Teme pela sua sobrevivência?
Teme pela sobrevivência do Serviço Nacional de Saúde, os pressupostos que existiam há 46 anos, quando foi criado o Serviço Nacional de Saúde, são completamente diferentes. A sociedade mudou, as técnicas mudaram, tenho-me mantido muito crítico em relação a isso. Já agora, eu queria associar aqui uma preocupação grande, que é a relação entre os serviços sociais, da prestação de apoio social, e a saúde. Os nossos idosos, por exemplo, que foram internados aqui num lar, no centro de Coimbra, e que vieram alguns deles de grandes distâncias, perderam o apoio do seu médico de família, e neste momento o Serviço Nacional de Saúde, os centros de saúde que estão aqui ao nosso lado, recusam-se. Não podem, o ministro tem dito que as pessoas internadas, os chamados utentes que temos nas ERPIs, nas residências da terceira idade, têm o mesmo direito que qualquer outro cidadão, se calhar até são mais doentes e precisam de mais cuidados. E neste momento nós não temos esse apoio.
Eu pergunto-lhe se aquilo que parece ter ficado claro na pandemia, da necessidade de um diálogo permanente entre a saúde e o social, se foi perdendo com o fim da grande crise da Covid?
Sim, foi, foi-se perdendo muito. Por exemplo, nos cuidados continuados, há um programa, o chamado internamento social, muita gente que está internada nos hospitais, não por razões de doença, mas por razões sociais, porque não tem outro sítio para onde vir – as unidades de cuidados continuados a curto, médio e longo prazo foram criadas também para dar esse apoio – tem havido transferências muito significativas de utentes do Serviço Nacional de Saúde dos hospitais para estas unidades, mas ao fim de seis meses, por exemplo, ficamos completamente fora dos apoios que estavam a ser dados e não podemos pôr as pessoas na rua porque elas continuam a não ter o apoio familiar, a não ter residências para onde ir.
Pergunto-lhe se, daquilo que estivemos a conversar perante este somatório de problemas, será de esperar uma voz mais firme da Igreja Católica, sobretudo na defesa dos mais frágeis e dos mais afetados pela crise?
Eu espero bem que sim, a Igreja Católica tem os seus próprios problemas, tem tido ultimamente.
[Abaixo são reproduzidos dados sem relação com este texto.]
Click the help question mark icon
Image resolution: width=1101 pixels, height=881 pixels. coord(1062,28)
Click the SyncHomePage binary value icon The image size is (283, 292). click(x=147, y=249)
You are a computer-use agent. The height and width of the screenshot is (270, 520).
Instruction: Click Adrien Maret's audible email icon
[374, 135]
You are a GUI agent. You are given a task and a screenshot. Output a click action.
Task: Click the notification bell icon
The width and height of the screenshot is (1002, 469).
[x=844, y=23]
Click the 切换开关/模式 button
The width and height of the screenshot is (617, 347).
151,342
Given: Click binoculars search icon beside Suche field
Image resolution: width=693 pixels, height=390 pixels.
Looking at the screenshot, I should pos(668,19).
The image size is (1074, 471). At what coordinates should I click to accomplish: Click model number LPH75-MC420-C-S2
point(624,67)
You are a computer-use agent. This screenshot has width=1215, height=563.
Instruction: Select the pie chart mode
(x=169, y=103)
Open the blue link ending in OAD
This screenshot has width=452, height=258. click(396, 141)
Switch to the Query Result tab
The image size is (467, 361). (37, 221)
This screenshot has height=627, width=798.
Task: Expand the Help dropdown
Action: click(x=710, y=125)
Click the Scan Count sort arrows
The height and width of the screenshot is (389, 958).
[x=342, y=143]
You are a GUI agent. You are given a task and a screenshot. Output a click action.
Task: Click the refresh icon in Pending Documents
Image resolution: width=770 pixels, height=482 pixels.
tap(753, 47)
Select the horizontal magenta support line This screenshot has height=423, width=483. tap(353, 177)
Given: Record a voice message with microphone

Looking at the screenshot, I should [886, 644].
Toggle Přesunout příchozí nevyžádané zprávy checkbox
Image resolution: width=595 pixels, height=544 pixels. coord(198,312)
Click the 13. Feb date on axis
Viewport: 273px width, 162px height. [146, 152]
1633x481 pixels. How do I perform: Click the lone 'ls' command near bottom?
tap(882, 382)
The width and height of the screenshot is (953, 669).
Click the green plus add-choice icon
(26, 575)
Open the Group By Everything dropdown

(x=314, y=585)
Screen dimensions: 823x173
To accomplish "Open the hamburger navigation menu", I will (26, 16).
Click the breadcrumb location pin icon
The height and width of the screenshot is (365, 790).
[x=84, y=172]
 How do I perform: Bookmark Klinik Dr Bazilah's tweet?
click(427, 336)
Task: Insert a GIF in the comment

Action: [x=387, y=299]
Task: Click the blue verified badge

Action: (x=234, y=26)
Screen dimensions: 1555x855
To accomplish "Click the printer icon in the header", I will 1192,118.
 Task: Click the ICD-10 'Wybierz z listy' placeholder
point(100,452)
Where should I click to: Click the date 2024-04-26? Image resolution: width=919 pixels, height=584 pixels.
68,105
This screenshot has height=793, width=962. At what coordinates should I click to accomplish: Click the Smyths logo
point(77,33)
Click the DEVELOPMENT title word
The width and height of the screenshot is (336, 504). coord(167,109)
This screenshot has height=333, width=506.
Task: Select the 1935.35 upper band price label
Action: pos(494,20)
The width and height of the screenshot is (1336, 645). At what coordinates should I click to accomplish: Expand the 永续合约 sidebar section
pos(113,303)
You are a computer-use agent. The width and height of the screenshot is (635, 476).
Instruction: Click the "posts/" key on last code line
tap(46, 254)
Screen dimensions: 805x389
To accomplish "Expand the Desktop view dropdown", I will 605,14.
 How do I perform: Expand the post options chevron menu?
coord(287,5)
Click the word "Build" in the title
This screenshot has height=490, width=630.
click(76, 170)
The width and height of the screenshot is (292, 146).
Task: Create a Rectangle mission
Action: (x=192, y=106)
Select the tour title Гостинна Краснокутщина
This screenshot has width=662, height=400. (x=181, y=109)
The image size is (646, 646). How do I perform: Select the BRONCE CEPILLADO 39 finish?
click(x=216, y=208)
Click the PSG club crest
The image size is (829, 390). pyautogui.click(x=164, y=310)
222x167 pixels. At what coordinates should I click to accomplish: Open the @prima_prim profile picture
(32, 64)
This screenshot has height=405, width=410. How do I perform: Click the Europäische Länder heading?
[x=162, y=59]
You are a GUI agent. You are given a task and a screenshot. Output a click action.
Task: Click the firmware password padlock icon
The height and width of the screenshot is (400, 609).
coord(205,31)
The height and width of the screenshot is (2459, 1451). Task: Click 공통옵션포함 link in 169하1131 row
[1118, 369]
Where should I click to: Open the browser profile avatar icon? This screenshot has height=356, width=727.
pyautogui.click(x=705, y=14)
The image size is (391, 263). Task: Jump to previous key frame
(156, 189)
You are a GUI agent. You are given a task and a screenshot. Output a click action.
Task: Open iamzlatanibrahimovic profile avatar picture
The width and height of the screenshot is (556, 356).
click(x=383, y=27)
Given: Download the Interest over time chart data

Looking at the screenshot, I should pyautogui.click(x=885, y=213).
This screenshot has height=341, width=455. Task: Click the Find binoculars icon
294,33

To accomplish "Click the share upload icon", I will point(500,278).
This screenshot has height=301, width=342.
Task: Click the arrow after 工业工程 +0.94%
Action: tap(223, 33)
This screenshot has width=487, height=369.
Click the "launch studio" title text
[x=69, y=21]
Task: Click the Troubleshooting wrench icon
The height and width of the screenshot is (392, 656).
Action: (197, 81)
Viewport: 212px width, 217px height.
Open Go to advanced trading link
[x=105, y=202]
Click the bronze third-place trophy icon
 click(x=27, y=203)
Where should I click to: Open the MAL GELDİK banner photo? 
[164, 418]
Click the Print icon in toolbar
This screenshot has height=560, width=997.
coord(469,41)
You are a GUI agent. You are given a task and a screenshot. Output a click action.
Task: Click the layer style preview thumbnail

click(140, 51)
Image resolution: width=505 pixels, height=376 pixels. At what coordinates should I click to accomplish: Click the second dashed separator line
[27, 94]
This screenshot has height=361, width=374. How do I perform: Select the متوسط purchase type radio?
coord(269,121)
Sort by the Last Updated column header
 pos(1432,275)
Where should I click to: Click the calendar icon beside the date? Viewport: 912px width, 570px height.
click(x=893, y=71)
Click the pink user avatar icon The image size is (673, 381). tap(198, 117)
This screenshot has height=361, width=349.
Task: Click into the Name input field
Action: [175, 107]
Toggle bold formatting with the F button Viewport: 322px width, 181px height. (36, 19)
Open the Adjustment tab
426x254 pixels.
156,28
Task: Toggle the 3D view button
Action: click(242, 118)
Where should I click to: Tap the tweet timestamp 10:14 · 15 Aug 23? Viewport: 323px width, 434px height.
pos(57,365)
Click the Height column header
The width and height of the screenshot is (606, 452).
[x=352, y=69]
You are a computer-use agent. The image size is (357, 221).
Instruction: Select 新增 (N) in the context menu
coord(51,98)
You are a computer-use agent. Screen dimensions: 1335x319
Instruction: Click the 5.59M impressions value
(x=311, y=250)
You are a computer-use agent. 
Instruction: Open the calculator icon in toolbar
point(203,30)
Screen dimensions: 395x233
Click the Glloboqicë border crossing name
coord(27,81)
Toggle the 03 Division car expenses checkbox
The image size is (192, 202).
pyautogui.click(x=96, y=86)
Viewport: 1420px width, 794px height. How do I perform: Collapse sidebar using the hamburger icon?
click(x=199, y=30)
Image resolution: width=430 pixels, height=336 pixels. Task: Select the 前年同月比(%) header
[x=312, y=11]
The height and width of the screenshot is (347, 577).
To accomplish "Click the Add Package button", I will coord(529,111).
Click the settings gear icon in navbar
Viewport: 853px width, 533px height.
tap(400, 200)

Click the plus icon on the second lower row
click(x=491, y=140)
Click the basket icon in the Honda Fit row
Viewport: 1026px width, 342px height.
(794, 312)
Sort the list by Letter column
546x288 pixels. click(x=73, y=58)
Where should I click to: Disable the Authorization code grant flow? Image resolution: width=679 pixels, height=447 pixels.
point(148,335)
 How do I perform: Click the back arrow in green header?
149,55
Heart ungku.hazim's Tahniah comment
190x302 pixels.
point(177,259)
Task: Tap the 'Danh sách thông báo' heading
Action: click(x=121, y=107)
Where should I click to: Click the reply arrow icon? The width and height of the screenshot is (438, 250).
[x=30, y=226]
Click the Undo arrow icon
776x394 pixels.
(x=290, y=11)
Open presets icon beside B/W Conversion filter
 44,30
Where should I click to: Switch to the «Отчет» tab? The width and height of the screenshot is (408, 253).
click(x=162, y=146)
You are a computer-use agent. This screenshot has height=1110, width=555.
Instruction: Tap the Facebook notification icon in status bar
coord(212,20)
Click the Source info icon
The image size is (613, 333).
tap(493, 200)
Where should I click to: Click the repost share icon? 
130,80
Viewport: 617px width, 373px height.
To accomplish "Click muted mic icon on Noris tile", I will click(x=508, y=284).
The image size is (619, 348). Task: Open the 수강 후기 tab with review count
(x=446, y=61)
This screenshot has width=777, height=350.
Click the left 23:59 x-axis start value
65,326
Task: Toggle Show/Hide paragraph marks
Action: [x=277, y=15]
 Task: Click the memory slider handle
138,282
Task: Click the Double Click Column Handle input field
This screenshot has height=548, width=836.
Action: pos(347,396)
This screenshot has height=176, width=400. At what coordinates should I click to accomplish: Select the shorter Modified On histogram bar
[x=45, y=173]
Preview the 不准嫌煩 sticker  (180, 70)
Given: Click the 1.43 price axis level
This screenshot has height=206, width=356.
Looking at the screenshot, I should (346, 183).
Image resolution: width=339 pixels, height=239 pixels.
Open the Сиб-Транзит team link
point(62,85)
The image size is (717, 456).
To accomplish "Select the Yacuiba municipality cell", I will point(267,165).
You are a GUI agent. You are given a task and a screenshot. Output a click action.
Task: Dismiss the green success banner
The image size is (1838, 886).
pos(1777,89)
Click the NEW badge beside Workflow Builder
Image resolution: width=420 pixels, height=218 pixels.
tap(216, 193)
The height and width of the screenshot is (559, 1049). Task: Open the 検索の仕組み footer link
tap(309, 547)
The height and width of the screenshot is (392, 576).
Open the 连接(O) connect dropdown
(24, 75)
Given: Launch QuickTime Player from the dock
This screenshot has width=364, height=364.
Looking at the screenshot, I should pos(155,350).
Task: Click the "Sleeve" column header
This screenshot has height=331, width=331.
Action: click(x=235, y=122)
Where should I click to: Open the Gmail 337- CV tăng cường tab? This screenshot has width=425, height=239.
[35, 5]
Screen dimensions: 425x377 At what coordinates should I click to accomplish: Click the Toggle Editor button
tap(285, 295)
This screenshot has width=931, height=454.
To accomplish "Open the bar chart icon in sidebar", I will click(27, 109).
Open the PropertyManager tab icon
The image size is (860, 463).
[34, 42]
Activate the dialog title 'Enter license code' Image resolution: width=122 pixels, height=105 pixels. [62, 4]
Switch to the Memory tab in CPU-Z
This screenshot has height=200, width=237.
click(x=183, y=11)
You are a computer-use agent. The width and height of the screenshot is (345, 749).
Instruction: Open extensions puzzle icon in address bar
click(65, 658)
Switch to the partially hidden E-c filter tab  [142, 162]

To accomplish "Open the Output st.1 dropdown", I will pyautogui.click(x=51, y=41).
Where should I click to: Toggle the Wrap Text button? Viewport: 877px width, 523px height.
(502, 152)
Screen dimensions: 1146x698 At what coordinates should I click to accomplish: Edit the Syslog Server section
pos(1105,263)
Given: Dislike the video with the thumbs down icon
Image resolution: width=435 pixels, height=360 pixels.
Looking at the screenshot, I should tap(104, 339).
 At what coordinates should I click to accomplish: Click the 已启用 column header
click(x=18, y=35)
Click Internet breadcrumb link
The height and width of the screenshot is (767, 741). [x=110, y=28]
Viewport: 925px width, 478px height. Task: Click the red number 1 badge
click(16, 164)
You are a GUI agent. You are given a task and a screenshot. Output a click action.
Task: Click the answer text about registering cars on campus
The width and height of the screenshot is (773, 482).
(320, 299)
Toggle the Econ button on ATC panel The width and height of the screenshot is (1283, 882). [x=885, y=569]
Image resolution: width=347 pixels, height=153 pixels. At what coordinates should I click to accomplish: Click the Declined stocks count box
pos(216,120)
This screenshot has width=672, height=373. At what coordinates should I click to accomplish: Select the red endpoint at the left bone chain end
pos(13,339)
A Cáritas, como sabe, é ligada à Igreja Católica, até aqui tenha havido uma certa independência destas instituições em relação à própria Igreja, aos párocos e bispos, e é altura de párocos e bispos também olharem para estas instituições e procurarem contribuir para as mesmas. Não que eu tenha, pessoalmente, alguma queixa, mas tem de haver um papel mais ativo. Houve um tempo em que se pensava deixar esta instituições funcionar de forma independente, porque a Igreja tinha outros problemas para resolver. Mas a Igreja é cada vez mais procurada pelas pessoas que têm dificuldades económicas, sociais, e é um papel importante que tem de desempenhar.